(Records from a data source)

§

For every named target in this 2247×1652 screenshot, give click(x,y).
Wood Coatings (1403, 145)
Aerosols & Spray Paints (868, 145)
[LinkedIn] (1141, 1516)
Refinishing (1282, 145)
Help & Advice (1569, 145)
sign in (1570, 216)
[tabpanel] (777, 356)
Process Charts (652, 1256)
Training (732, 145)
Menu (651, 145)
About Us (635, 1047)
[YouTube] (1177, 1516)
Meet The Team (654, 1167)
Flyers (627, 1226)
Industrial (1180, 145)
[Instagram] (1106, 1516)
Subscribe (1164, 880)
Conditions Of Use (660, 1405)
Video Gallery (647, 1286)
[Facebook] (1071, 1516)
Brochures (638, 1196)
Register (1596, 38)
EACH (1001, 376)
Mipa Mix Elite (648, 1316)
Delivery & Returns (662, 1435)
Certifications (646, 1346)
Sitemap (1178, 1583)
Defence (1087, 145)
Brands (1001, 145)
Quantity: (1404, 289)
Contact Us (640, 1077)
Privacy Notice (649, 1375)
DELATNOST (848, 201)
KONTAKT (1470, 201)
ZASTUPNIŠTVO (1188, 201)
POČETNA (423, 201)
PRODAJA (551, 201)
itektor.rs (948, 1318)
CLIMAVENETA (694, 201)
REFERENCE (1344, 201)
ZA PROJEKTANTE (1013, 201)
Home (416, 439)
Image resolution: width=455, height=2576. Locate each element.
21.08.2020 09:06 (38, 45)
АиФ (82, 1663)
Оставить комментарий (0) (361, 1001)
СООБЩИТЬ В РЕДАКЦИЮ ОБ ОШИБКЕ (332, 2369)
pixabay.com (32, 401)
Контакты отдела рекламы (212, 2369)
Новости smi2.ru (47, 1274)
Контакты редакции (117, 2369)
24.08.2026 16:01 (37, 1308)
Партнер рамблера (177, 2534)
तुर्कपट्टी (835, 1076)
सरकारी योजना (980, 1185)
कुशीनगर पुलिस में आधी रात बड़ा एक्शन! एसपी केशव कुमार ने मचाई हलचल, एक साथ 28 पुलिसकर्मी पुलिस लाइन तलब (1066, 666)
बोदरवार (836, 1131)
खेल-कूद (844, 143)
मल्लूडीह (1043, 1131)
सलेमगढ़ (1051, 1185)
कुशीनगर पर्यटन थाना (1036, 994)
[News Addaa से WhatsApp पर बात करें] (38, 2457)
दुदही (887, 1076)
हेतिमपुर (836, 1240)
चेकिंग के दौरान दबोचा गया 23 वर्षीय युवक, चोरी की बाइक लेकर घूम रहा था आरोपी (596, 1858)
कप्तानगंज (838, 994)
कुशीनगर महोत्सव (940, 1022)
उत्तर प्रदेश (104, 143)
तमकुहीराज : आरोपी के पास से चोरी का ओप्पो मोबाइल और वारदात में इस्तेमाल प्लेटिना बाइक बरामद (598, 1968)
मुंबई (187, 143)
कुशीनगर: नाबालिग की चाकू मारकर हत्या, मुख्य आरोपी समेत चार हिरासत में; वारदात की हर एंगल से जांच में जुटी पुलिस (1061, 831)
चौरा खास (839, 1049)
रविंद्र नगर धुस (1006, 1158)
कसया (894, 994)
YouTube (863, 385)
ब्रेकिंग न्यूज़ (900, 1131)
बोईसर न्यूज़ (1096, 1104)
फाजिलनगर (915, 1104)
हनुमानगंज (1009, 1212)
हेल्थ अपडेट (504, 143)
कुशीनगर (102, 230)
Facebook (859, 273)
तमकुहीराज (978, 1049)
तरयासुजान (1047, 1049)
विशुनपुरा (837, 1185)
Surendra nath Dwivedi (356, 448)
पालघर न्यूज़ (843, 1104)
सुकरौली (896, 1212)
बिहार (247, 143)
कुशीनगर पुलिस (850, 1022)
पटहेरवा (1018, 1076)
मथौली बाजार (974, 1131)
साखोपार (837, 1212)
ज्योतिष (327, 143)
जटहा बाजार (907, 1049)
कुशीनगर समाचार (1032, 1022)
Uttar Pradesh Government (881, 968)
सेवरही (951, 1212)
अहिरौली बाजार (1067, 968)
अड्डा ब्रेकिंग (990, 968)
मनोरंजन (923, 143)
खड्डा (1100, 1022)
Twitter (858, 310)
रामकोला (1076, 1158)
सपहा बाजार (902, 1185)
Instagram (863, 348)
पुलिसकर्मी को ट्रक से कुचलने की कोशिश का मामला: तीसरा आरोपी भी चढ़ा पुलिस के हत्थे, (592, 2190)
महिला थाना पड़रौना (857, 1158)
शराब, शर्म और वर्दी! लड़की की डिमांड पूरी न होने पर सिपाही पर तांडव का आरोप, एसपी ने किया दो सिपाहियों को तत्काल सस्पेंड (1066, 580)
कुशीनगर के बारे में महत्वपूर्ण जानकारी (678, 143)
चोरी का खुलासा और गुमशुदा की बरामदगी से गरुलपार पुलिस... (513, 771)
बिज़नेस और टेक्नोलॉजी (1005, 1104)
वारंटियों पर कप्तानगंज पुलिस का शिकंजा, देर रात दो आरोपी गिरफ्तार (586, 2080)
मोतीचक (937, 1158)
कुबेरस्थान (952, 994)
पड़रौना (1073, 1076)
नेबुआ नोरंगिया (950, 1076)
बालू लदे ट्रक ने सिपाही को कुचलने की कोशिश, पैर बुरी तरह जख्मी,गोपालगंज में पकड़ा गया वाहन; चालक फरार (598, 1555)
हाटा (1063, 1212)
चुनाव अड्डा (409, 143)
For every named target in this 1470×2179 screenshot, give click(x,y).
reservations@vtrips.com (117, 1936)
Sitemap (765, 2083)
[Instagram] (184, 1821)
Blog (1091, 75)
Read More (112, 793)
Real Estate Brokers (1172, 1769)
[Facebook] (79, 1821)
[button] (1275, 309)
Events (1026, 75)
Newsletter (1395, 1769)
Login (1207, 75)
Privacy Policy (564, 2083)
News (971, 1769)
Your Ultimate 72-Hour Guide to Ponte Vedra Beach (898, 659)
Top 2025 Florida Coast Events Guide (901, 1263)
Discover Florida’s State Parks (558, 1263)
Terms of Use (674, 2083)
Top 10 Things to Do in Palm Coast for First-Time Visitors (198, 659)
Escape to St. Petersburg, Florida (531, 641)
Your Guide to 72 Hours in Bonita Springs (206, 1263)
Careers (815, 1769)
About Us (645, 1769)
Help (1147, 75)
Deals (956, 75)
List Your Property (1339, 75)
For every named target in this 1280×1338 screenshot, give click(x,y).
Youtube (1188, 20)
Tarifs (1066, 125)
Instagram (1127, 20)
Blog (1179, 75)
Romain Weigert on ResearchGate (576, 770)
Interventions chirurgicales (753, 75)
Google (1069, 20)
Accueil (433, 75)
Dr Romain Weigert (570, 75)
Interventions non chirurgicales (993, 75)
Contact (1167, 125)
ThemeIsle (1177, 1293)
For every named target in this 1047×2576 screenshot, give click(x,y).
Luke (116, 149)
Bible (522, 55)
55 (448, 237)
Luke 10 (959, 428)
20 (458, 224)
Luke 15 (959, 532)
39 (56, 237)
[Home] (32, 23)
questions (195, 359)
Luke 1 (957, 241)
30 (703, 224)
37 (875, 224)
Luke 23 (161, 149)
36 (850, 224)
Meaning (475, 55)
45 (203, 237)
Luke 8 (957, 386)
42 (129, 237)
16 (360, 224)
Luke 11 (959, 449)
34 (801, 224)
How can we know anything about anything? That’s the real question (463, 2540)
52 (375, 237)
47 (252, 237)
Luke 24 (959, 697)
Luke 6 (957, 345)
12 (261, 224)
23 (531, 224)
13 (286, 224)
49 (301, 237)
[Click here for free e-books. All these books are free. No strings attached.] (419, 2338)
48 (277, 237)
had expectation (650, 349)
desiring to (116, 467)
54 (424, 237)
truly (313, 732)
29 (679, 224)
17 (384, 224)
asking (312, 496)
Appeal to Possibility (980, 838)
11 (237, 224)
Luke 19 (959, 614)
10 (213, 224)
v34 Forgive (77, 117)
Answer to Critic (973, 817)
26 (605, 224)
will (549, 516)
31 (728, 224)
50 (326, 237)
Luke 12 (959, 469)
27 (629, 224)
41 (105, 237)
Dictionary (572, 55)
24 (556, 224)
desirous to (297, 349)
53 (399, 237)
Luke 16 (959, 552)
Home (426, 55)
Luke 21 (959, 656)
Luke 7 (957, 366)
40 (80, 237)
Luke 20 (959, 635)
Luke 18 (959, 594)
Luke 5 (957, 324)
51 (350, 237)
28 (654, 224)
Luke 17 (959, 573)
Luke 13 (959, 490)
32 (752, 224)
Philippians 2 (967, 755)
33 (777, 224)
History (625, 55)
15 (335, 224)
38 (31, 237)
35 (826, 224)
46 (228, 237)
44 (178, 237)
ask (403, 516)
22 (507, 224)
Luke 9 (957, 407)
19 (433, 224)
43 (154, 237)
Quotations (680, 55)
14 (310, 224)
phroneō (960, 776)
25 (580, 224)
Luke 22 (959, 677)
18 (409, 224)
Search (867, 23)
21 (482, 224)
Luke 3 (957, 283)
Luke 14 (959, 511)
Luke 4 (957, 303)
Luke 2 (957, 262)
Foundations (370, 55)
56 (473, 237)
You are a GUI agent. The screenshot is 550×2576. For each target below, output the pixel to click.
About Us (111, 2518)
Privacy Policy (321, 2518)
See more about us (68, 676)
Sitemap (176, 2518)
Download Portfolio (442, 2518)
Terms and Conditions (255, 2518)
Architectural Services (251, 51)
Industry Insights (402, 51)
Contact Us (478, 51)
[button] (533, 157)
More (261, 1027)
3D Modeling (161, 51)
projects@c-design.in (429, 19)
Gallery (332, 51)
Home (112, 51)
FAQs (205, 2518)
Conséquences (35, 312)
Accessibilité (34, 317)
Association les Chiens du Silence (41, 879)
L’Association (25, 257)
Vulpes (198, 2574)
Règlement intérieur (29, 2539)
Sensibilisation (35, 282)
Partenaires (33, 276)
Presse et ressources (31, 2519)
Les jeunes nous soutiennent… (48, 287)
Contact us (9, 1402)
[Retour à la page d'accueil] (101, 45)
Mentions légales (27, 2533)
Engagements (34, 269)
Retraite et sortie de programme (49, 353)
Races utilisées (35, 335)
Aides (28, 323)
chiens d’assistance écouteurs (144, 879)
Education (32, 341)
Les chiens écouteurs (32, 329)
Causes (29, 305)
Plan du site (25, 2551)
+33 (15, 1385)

§

Instructions for the task: Could you write out, exactly as they stand, only the lines above that begin at the line with "Tarifs (1066, 125)" and stop after the line with "asking (312, 496)"?

Answer space:
Tarifs (1066, 125)
Instagram (1127, 20)
Blog (1179, 75)
Romain Weigert on ResearchGate (576, 770)
Interventions chirurgicales (753, 75)
Google (1069, 20)
Accueil (433, 75)
Dr Romain Weigert (570, 75)
Interventions non chirurgicales (993, 75)
Contact (1167, 125)
ThemeIsle (1177, 1293)
For every named target in this 1047×2576 screenshot, give click(x,y).
Luke (116, 149)
Bible (522, 55)
55 (448, 237)
Luke 10 (959, 428)
20 (458, 224)
Luke 15 (959, 532)
39 (56, 237)
[Home] (32, 23)
questions (195, 359)
Luke 1 (957, 241)
30 (703, 224)
37 (875, 224)
Luke 23 (161, 149)
36 (850, 224)
Meaning (475, 55)
45 (203, 237)
Luke 8 (957, 386)
42 (129, 237)
16 (360, 224)
Luke 11 (959, 449)
34 (801, 224)
How can we know anything about anything? That’s the real question (463, 2540)
52 (375, 237)
47 (252, 237)
Luke 24 (959, 697)
Luke 6 (957, 345)
12 (261, 224)
23 (531, 224)
13 (286, 224)
49 (301, 237)
[Click here for free e-books. All these books are free. No strings attached.] (419, 2338)
48 (277, 237)
had expectation (650, 349)
desiring to (116, 467)
54 (424, 237)
truly (313, 732)
29 (679, 224)
17 (384, 224)
asking (312, 496)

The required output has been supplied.